In the example shown in fig. 17, the recording area manager 630 changes a part of the memory area MDA0 of the effective recording surface S0 corresponding to the recording capacity of the conventional zone CZ2 of the ineffective recording surface S2 to the conventional zone CZ0 of the effective recording surface S0. In other words, the recording area management section 630 reduces the storage area MDA0 of the effective recording surface S0 by an area corresponding to the recording capacity of the legacy zone CZ2 of the ineffective recording surface S2 and increases the legacy zone CZ0 of the effective recording surface S0 by an area corresponding to the recording capacity of the legacy zone CZ2 of the ineffective recording surface S2. In the example shown in fig. 17, although the example in which the use of the header HD2 is prohibited by the Depop function has been described, the same processing as that in the example in which the use of the header HD2 is prohibited by the Depop function can be performed even when the use of the other headers HD other than the header HD2 is prohibited by the Depop function. In the example shown in fig. 17, although the example in which a part of the memory region MDA0 of the effective recording surface S0 is changed to the conventional region CZ0 of the effective recording surface S0 in accordance with the recording capacity of the conventional region CZ2 of the ineffective recording surface S2 has been described, the same processing as the example in which a part of the memory region MDR0 of the effective recording surface S0 is changed to the conventional region CZ0 of the effective recording surface S0 can be performed even when the memory region MDA of the effective recording surface other than the effective recording surface S0 is changed to the conventional region CZ corresponding to the effective recording surface other than the effective recording surface S0 in accordance with the recording capacity of the conventional region CZ2 of the ineffective recording surface S2.

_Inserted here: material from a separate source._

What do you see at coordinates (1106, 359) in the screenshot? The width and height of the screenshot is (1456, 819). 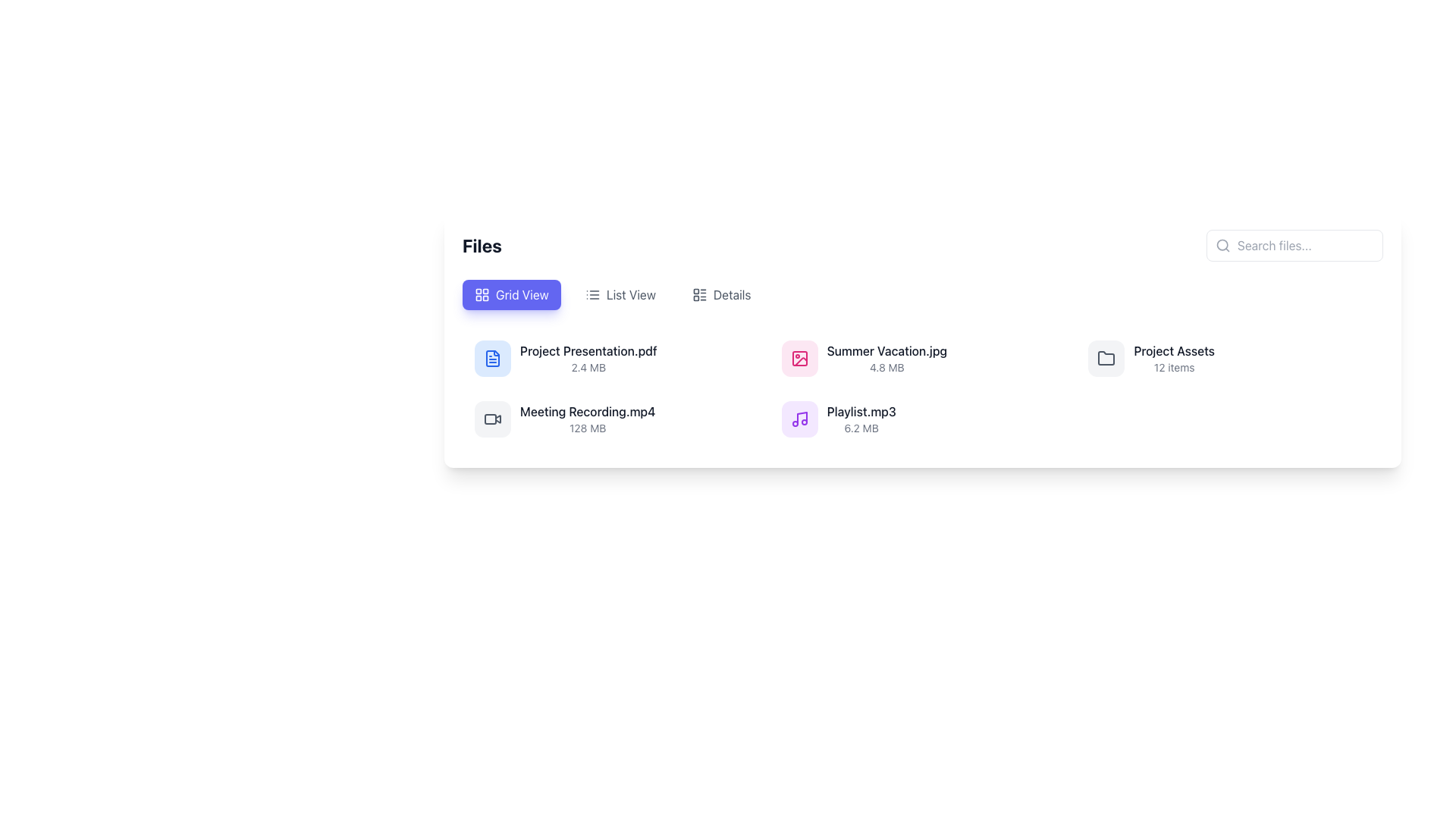 I see `the folder icon representing 'Project Assets', which is the first visual component to the left of the text 'Project Assets' and '12 items'` at bounding box center [1106, 359].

Fig. 18 is a flowchart showing an example of the Depop processing method according to embodiment 2.

The MPU60 transmits the information of the header HD to the host 100 or the like (B1201). When receiving an instruction to prohibit the use of the defective header HD from the host 100 or the like, the MPU60 prohibits the use of the defective header HD using the Depop function (B1202). The MPU60 changes the normal zone CZ and the storage zone MDA of the user data area UA of the effective recording surface (B1801). For example, the MPU60 changes a part of the memory area MDA of the effective recording surface to the conventional zone CZ in accordance with the recording capacity of the conventional zone CZ of the ineffective recording surface. The MPU60 writes data to the conventional zone CZ (B1204), ending the process.

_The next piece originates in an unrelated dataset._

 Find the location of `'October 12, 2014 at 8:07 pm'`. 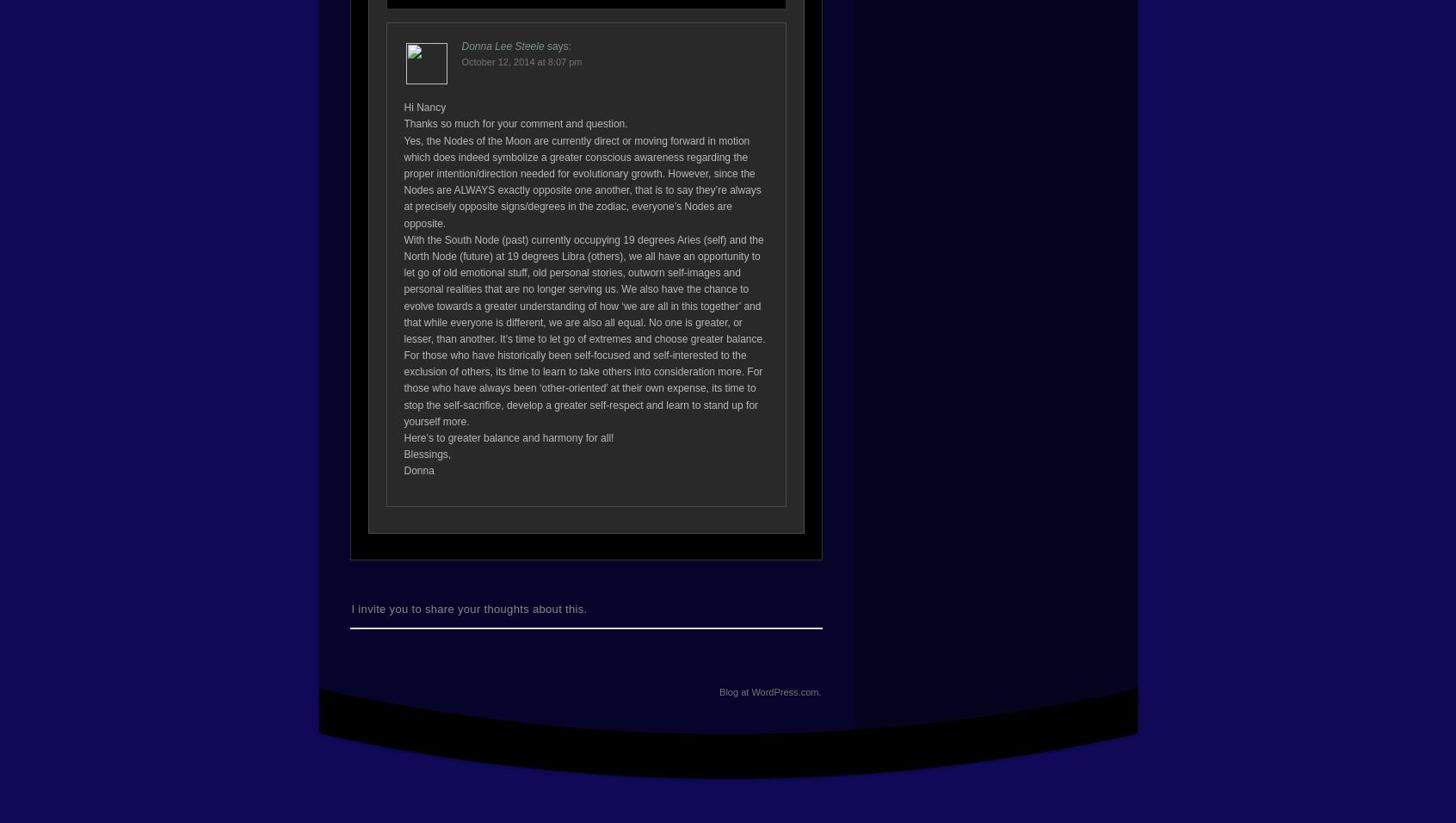

'October 12, 2014 at 8:07 pm' is located at coordinates (461, 60).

According to embodiment 2, when the defective header HD is prohibited from being used by the Depop function, the magnetic disk apparatus 1 changes a part of the storage area MDA of the effective recording surface to the normal zone CZ in accordance with the recording capacity of the normal zone CZ of the user data UA of the ineffective recording surface. Therefore, the magnetic disk apparatus 1 can improve the performance.

Several embodiments have been described, but these embodiments are presented as examples and are not intended to limit the scope of the invention. These new embodiments can be implemented in other various ways, and various omissions, substitutions, and changes can be made without departing from the spirit of the invention. These embodiments and modifications thereof are included in the scope and gist of the invention, and are included in the invention recited in the claims of the patent application and the scope equivalent thereto.